Liberdade de Expressão

A redação do Artigo 12 tem o objetivo de garantir o devido processo na moderação de conteúdos por parte das plataformas, algo fundamental para o exercício da liberdade de expressão. O texto do PL 2630/20 diz que “os provedores de aplicação de internet submetidos a esta Lei devem garantir o direito de acesso à informação e à liberdade de expressão de seus usuários nos processos de elaboração e aplicação de seus termos de uso, disponibilizando mecanismos de recurso e devido processo” e que, em caso de moderação, “o usuário deve ser notificado sobre a fundamentação, o processo de análise e a aplicação da medida, assim como sobre os prazos e procedimentos para sua contestação”.

A proposição de devido processo se mostra necessária diante de inúmeros casos de abusos, por parte das plataformas, em suas ações de moderação. Hoje, o Marco Civil da Internet estabelece um regime de responsabilização das plataformas por conteúdos produzidos por terceiros que não as obriga nem as proíbe de removerem conteúdos – a única exceção é sobre a divulgação não autorizada de imagens íntimas, quando há obrigação das plataformas de indisponibilizarem tais conteúdos após solicitação da vítima ou de seu representante legal. Por esse regime, as empresas são apenas autorizadas a realizar moderações e remoções – algo que fazem com base em seus termos de uso. 

Inúmeros estudos, entretanto, mostram abusos nesses processos. Uma sistematização de dez casos de remoção de conteúdo pelo Facebook com maior repercussão em 2015, por exemplo, evidenciou a prática de censura privada com “fortes componentes discricionários e uma estética que pode ser apresentada como um tipo de biopolítica da sociedade informacional“. O levantamento ressaltou que “O Facebook não informa ao censurado o motivo específico  (…) informa apenas que o texto, imagem ou vídeo violou alguma regra da “Política de uso de dados” ou dos ‘Padrões da comunidade do Facebook’“. O Art.12 vem para sanar este tipo de problema, garantindo notificação com explicitação de motivos, direito à contestação por parte do usuário e reparação (não pecuniária) em caso de remoções que tragam danos aos usuários. 

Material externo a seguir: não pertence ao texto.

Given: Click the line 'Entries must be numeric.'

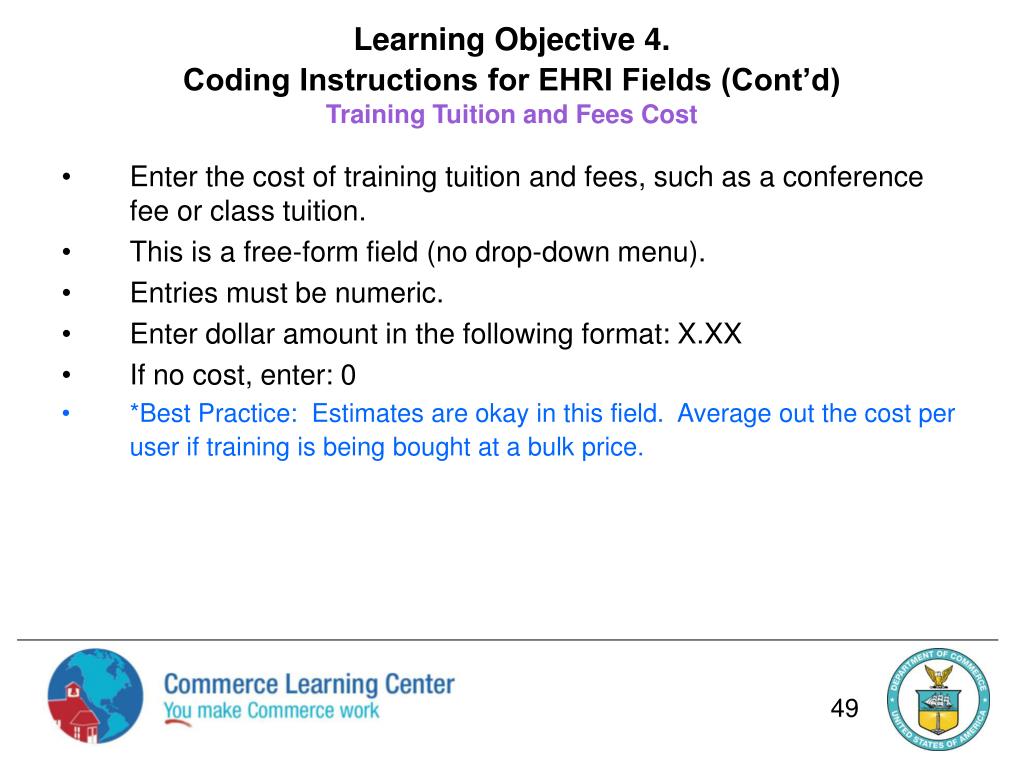Looking at the screenshot, I should coord(286,294).
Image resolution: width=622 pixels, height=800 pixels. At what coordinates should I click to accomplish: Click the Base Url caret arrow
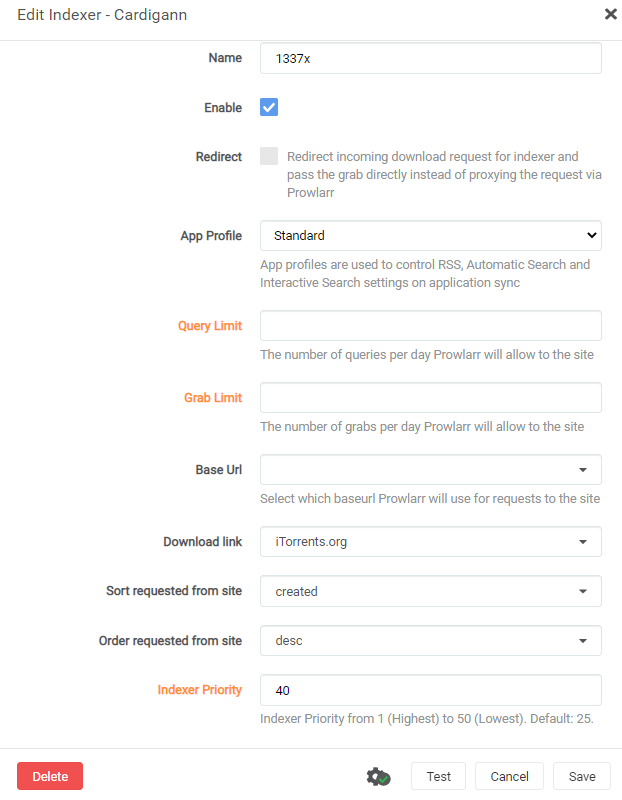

Porém, no § 2º do artigo, o PL diz que “os provedores dispensarão a notificação aos usuários se verificarem risco: I – de dano imediato de difícil reparação; II – para a segurança da informação ou do usuário; III – de violação a direitos de crianças e adolescentes; IV – de crimes tipificados na Lei nº 7.716, de 5 de janeiro de 1989; V – de grave comprometimento da usabilidade, integridade ou estabilidade da aplicação”. A redação sobre essa dispensa de notificação tem gerado duas interpretação preocupantes: a primeira, de que, em outros casos, as plataformas não poderiam remover conteúdos antes de feita a contestação pelos usuários e concluído o processo de análise; a segunda, de que, para esses casos, haveria uma obrigação de remoção imediata por parte das plataformas. 

Para sanar tais questionamentos, a Coalizão Direitos na Rede sugere alterações na redação do artigo e considera que o melhor é remeter para o Código de Conduta, já previsto no PL, considerando a legislação nacional e os tratados internacionais ratificados pelo Brasil, as hipóteses de dispensa da notificação. Trata-se de alternativa mais apropriada para o debate sobre a dinâmica de moderação de conteúdo por parte das plataformas. Por um lado, o devido processo, que deve ser garantido, não fica engessado no texto da lei. Por outro, não resulta, involuntariamente, na ampliação de poder das plataformas sobre os conteúdos que podem circular ou não nas redes.

No mesmo artigo, é necessário suprimir o § 5º, que trata das deep fakes. A questão, alheia à sessão sobre garantia do exercício da liberdade de expressão dos usuários diante do poder das plataformas, também traz regramento para a indisponibilização de conteúdos com base em termos extremamente vagos, como “indução a erro” e “manipulação para imitar a realidade”. A Coalizão Direitos na Rede entende que o problema das chamadas “deep fakes” também deve ser tratado pelo código de conduta.

Por fim, o § 6º do Art.12 deve ser transformado em artigo específico, para garantir, também em defesa da liberdade de expressão dos usuários, que o direito de resposta previsto neste ponto seja objeto de decisão judicial e tenha garantida a proporcionalidade em seu alcance.